===== Provided records =====
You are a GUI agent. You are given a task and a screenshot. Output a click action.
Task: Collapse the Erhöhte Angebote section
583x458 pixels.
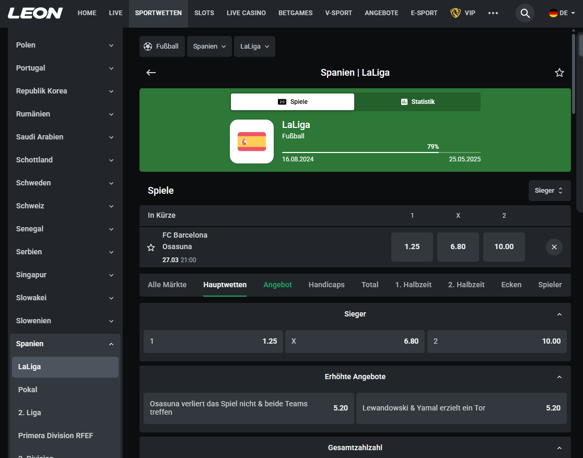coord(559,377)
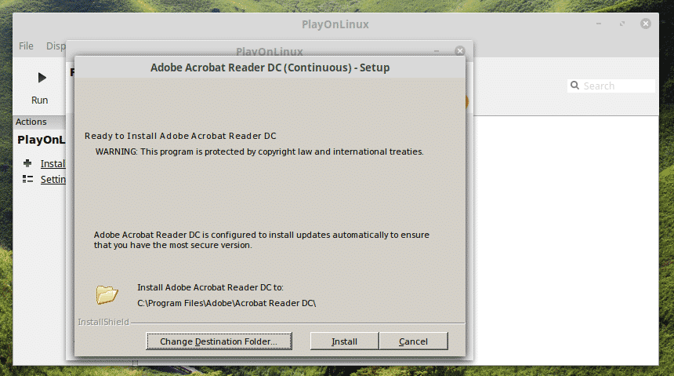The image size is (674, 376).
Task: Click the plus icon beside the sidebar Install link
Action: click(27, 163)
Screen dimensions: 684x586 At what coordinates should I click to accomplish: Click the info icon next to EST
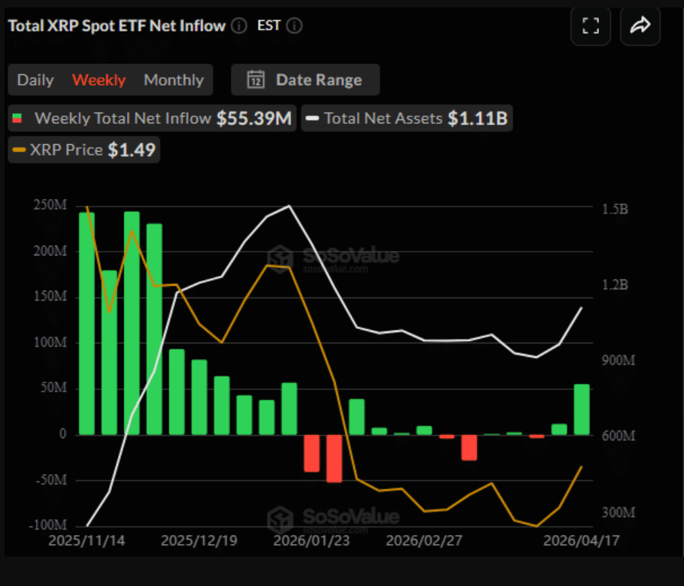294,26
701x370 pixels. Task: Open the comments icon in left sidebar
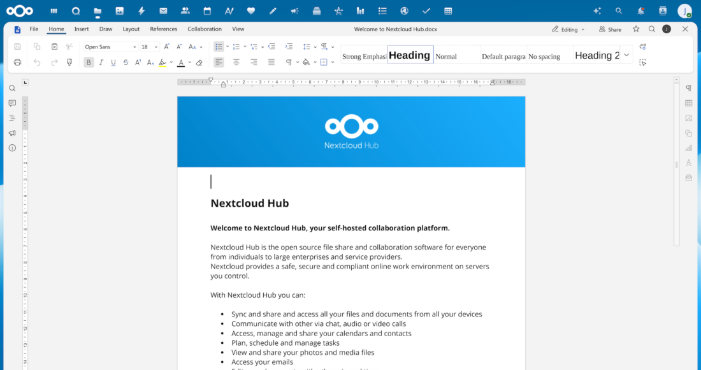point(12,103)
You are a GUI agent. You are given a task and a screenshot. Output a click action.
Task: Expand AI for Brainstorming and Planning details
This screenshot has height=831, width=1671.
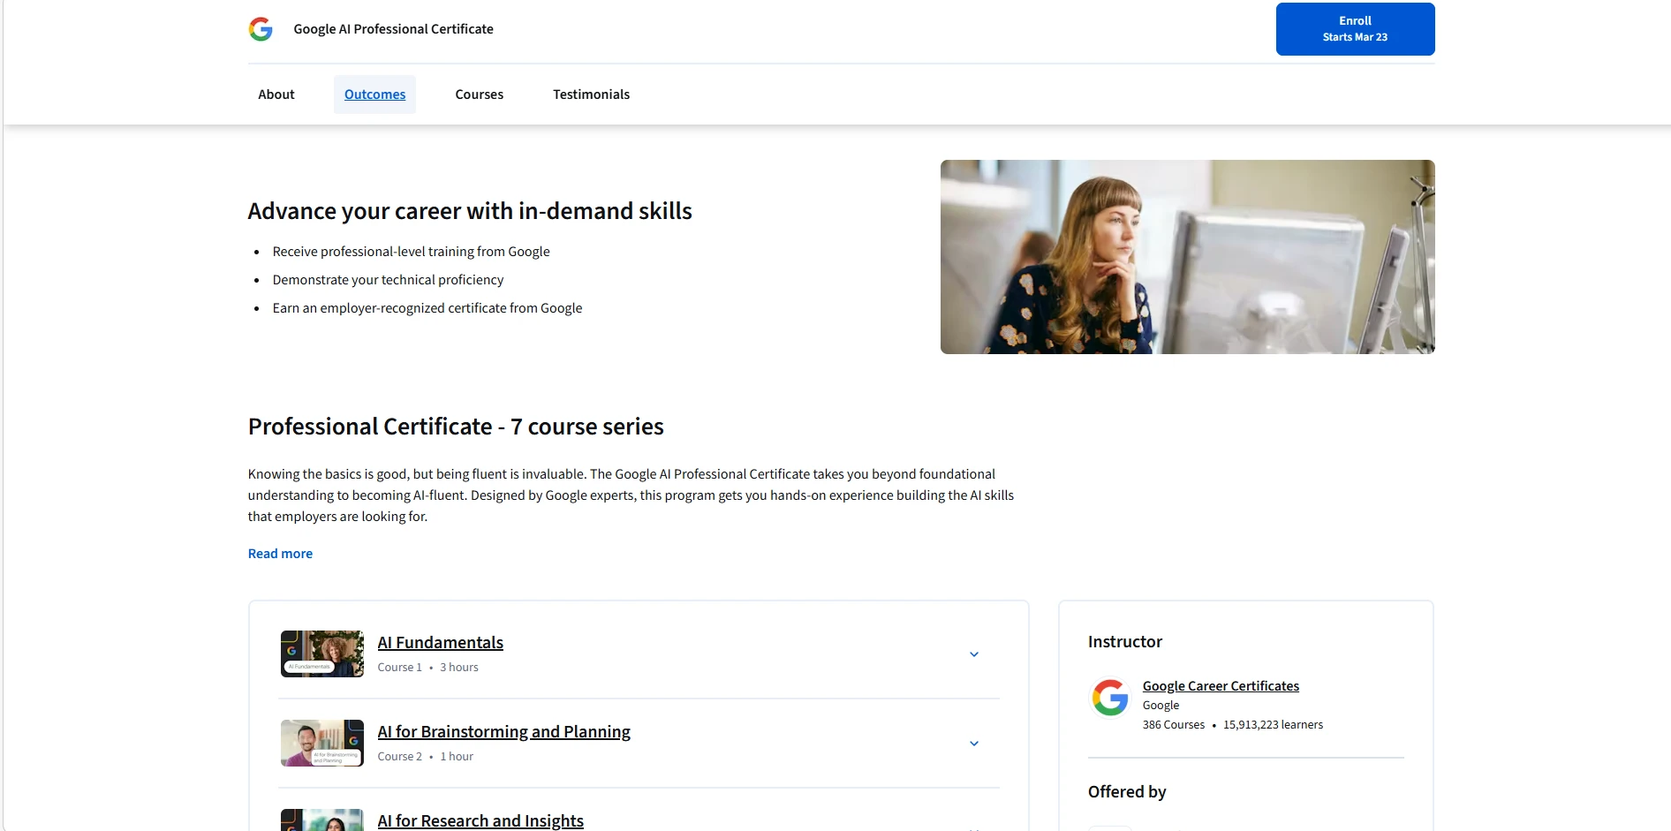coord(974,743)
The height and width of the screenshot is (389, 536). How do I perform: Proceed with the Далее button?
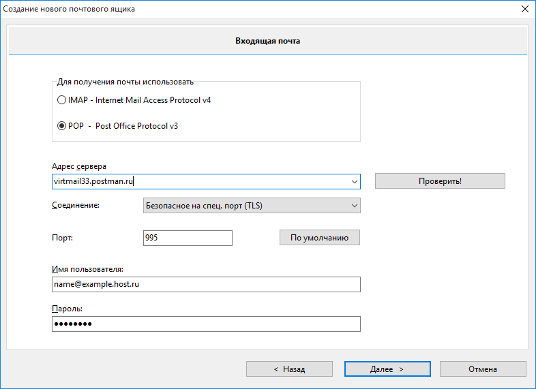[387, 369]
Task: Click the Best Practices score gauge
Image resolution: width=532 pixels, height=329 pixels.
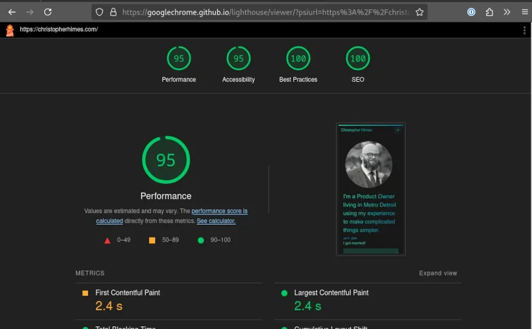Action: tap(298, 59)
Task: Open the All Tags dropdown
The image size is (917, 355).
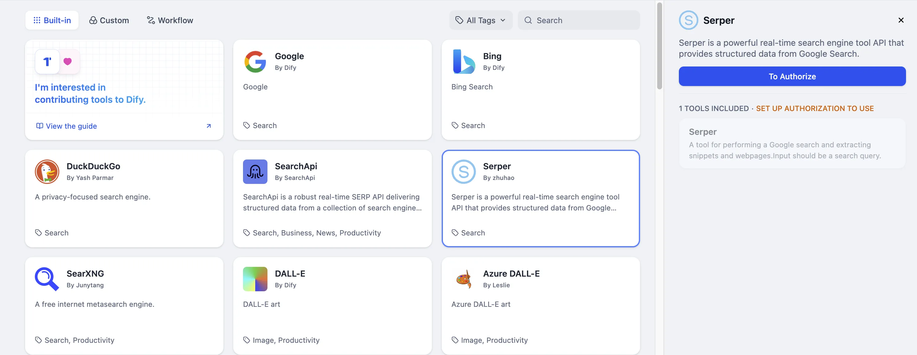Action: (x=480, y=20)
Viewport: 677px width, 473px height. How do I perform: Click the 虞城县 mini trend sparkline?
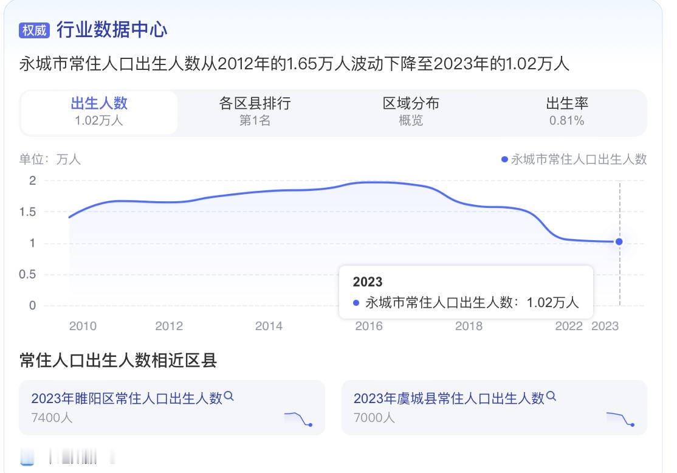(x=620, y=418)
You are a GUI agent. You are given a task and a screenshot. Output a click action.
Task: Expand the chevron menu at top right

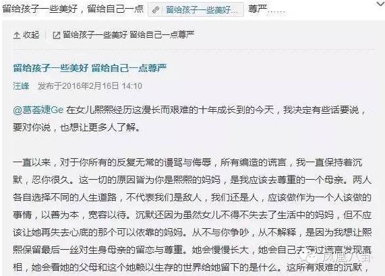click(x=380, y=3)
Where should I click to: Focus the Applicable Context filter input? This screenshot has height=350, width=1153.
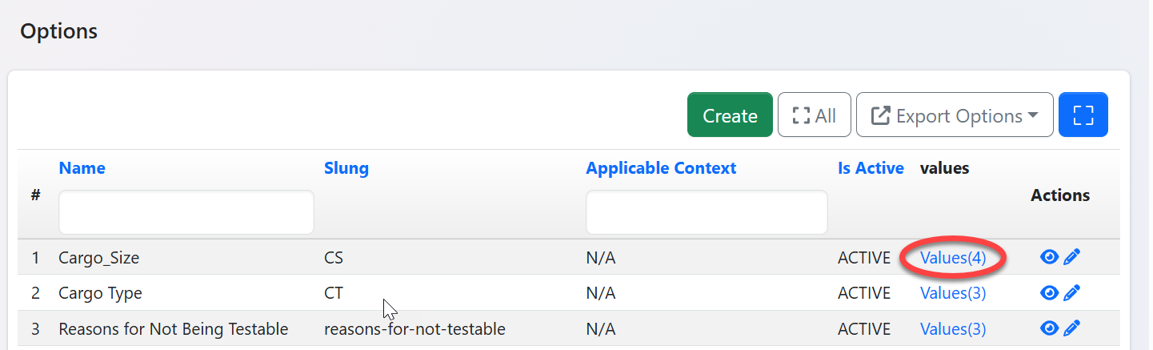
=====
- _Exercise objective_
Shift every click coordinate by 61 while writing out again, in full, the lines from the line with "Screen dimensions: 684x586" to the line with "point(12,103)". Leave the pictures out.

- _Response to the task_
Screen dimensions: 684x586 At what coordinates should I click to accomplish: Click the info icon next to EST
355,87
701x370 pixels. Task: Open the comments icon in left sidebar
point(73,164)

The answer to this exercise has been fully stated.